Auteur : David Grossman pour Haaretz, 12 octobre 2023
Photo : Un pompier à Ashkelon, cette semaine. © Ohad Zwigenberg/EP
Mis en ligne le 4 novembre 2023
« Le traumatisme d’octobre 2023 dictera désormais l’identité d’Israël. De nombreuses années doivent s’écouler, des années sans guerre, avant qu’il soit possible de penser à la réconciliation et au redressement. »
Environ 1 200 morts, 2 900 blessés, des centaines d’otages et de prisonniers. Chaque survivant est l’histoire d’un miracle. De présence d’esprit et de courage. D’innombrables miracles, d’innombrables actes d’héroïsme et de sacrifice de la part de soldats et de civils. Je regarde les visages des gens. Choc. Sidération. Cœur oppressé. On se répète encore et encore : c’est un cauchemar, un cauchemar pas comme les autres – il n’y a pas de mots pour le décrire – et profond sentiment de trahison. Trahison du gouvernement envers ses citoyens. « Le gouvernement », c’est-à-dire le Premier ministre et sa coalition destructrice. Trahison de tout ce qui nous est cher en tant que citoyens et, plus important encore, en tant que citoyens de ce pays. Trahison de son idée fondatrice et contraignante. Envers le gage le plus précieux de tous – le foyer national du peuple juif – confié à la garde de ses dirigeants, qu’ils devaient protéger avec un respect sacré, rien de moins. Et à la place, qu’avons-nous vu ? Qu’avons-nous pris l’habitude de voir comme si le monde était ainsi fait et qu’il n’y avait pas d’autre choix ? Nous avons vu la désolation de ce pays, au profit de petits intérêts cupides, au nom d’une politique cynique, bornée et délirante.
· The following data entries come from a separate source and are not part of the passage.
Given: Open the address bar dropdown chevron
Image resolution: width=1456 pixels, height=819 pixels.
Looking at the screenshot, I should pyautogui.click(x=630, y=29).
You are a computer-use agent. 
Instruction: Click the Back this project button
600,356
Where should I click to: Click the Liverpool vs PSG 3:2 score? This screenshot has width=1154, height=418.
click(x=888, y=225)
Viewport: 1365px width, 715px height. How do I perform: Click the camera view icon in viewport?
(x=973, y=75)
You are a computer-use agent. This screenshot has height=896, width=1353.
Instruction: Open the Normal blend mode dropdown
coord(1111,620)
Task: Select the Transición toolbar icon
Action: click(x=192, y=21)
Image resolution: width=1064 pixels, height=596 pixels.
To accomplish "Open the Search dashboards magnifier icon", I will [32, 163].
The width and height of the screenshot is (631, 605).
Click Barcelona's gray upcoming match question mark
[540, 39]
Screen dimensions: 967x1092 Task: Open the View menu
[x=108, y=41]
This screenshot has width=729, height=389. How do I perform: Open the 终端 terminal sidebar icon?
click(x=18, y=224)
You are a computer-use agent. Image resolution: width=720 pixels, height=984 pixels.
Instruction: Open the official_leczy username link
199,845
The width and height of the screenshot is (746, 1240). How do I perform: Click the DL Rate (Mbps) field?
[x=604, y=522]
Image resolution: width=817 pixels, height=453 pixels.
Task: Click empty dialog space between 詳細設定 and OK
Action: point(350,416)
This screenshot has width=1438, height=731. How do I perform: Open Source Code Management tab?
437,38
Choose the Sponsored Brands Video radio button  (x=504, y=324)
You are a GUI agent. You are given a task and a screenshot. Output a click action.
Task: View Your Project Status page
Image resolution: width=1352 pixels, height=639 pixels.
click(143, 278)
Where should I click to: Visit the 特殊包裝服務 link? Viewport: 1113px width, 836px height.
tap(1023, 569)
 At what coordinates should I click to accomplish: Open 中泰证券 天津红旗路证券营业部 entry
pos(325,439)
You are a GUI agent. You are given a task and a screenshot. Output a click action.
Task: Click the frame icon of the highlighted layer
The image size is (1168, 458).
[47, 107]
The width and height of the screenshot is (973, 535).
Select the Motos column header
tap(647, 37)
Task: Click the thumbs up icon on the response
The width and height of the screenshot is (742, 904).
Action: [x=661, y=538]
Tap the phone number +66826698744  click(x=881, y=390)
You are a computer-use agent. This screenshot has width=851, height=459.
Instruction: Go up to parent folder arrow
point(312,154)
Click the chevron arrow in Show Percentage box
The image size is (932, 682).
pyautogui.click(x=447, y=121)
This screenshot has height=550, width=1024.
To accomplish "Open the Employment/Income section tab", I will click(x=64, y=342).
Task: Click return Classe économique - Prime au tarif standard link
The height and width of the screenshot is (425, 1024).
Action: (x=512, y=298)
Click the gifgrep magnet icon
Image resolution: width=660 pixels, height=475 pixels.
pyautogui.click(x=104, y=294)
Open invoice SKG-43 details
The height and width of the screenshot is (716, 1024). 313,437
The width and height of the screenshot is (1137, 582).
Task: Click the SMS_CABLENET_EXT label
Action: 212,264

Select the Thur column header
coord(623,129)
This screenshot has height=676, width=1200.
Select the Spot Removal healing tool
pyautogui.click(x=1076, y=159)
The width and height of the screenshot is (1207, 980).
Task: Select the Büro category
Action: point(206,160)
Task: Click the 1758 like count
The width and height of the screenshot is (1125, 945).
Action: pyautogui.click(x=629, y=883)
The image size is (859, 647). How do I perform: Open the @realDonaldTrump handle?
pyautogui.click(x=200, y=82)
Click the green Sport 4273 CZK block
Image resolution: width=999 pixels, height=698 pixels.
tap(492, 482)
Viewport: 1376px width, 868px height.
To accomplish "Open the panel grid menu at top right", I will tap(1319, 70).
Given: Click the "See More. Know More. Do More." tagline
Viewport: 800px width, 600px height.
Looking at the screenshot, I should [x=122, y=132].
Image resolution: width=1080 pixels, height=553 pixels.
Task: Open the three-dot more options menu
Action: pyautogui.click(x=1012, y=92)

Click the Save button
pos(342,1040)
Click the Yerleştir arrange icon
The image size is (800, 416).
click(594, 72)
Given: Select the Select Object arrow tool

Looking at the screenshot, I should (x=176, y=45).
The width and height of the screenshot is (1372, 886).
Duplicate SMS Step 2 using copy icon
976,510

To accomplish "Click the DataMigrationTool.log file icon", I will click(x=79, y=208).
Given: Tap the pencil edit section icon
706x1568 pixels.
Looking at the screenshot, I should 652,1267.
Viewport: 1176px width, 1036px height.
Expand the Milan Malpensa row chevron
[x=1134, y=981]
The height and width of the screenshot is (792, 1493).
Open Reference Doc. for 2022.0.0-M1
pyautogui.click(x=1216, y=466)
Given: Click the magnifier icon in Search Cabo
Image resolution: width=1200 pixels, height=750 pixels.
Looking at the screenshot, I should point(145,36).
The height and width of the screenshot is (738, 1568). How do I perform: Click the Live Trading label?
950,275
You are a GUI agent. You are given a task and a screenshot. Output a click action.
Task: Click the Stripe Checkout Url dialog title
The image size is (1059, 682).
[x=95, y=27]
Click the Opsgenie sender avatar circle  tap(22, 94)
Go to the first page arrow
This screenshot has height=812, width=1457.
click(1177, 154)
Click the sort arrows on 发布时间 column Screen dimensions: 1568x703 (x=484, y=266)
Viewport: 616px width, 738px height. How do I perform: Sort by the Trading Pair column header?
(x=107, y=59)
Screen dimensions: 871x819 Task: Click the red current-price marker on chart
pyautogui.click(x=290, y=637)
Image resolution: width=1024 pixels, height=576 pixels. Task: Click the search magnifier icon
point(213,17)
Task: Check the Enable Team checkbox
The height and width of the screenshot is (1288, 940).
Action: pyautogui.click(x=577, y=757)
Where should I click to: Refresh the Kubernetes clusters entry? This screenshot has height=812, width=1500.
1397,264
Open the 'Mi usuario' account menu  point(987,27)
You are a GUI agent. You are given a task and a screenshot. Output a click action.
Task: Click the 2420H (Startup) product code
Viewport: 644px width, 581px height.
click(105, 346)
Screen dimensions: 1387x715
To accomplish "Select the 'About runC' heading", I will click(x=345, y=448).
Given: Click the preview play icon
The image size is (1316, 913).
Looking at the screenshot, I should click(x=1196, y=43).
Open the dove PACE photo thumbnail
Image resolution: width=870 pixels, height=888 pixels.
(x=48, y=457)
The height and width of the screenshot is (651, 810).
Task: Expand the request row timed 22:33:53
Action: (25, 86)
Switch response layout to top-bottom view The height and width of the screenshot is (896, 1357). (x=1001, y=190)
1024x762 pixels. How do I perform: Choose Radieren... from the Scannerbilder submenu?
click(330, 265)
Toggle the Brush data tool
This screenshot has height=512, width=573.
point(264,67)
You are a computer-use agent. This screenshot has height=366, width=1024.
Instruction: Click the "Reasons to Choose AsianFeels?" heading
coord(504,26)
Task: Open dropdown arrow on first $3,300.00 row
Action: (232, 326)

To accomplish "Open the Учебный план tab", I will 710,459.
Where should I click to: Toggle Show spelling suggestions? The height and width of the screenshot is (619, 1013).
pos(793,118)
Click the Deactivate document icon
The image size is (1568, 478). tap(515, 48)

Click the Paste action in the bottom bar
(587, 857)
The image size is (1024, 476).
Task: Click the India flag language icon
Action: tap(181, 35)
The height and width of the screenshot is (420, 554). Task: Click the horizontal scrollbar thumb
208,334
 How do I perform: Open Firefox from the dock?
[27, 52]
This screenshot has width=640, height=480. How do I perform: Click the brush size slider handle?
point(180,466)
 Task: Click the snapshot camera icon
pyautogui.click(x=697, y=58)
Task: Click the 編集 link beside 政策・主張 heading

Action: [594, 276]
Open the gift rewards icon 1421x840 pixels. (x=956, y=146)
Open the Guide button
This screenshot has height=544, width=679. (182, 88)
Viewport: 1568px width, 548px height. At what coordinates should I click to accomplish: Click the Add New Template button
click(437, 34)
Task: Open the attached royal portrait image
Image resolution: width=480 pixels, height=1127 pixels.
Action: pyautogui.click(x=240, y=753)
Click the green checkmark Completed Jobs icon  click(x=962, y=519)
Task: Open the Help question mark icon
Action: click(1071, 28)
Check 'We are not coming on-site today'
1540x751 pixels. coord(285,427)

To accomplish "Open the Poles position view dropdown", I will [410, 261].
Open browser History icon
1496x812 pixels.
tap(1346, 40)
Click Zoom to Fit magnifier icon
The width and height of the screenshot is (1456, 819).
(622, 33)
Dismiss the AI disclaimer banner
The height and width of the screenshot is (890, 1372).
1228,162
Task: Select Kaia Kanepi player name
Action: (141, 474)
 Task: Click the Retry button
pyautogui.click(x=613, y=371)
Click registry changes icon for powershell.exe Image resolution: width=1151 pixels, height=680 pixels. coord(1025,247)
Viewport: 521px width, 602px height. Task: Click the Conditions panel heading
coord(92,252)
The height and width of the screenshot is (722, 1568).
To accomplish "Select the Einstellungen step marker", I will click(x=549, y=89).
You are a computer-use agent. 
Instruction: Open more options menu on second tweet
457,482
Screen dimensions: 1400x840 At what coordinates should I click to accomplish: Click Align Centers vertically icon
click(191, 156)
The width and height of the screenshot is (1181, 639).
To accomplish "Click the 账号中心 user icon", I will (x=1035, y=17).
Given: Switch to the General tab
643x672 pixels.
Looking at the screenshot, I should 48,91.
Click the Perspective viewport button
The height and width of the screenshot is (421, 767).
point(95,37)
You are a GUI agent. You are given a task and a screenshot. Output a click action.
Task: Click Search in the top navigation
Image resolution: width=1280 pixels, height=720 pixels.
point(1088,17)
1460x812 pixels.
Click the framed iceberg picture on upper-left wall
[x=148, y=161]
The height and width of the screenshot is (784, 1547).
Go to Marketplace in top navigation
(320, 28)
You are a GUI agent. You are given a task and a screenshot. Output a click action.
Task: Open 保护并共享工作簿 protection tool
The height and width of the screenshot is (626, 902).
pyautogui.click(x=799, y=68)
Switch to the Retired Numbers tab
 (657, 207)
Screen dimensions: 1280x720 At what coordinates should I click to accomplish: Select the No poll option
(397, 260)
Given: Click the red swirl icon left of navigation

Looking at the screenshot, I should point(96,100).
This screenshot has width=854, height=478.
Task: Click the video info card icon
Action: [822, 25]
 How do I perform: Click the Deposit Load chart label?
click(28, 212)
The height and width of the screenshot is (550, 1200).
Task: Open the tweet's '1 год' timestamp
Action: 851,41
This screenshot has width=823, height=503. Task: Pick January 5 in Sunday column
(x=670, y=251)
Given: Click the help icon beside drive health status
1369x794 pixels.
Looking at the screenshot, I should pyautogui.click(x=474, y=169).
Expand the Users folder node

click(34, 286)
Ce qui se passe aujourd’hui est montre le prix qu’Israël paie pour s’être laissé pendant des années séduire par une direction corrompue, qui l’a dégradé peu à peu; qui a sapé ses institutions juridiques et judiciaires, ses systèmes militaire et éducatif ; qui s’est montrée prête à mettre son existence en danger afin d’éviter à son Premier ministre d’aller en prison.
Pensez simplement aujourd’hui à ce avec quoi nous coopérons depuis des années. Pensez simplement à la quantité d’énergie, de réflexion et d’argent qui a été gaspillée à regarder la famille Netanyahu, et ses drames à la Ceausescu. Et les tours de passe-passe grotesques qu’elle jouait sous nos yeux ébahis. Au cours des neuf derniers mois, des millions d’Israéliens sont sortis chaque semaine pour manifester contre le gouvernement et son leader. Il s’agissait d’une démarche essentielle qui visait à ramener Israël à lui-même, à la grande et sublime idée, fondement de son existence : créer un État qui serait le foyer du peuple juif. Et pas n’importe quel pays : des millions d’Israéliens voulaient créer un État libéral, démocratique, en quête de paix et pluraliste, respectant les croyances de chacun. Au lieu d’écouter ce que le mouvement de protestation a à offrir, Netanyahu a choisi de noircir son visage, de l’accuser de traitrise et d’inciter à la haine contre lui. Mais à maintes reprises et à chaque occasion, il a souligné à quel point Israël est fort, déterminé et surtout prêt à affronter n’importe quel danger.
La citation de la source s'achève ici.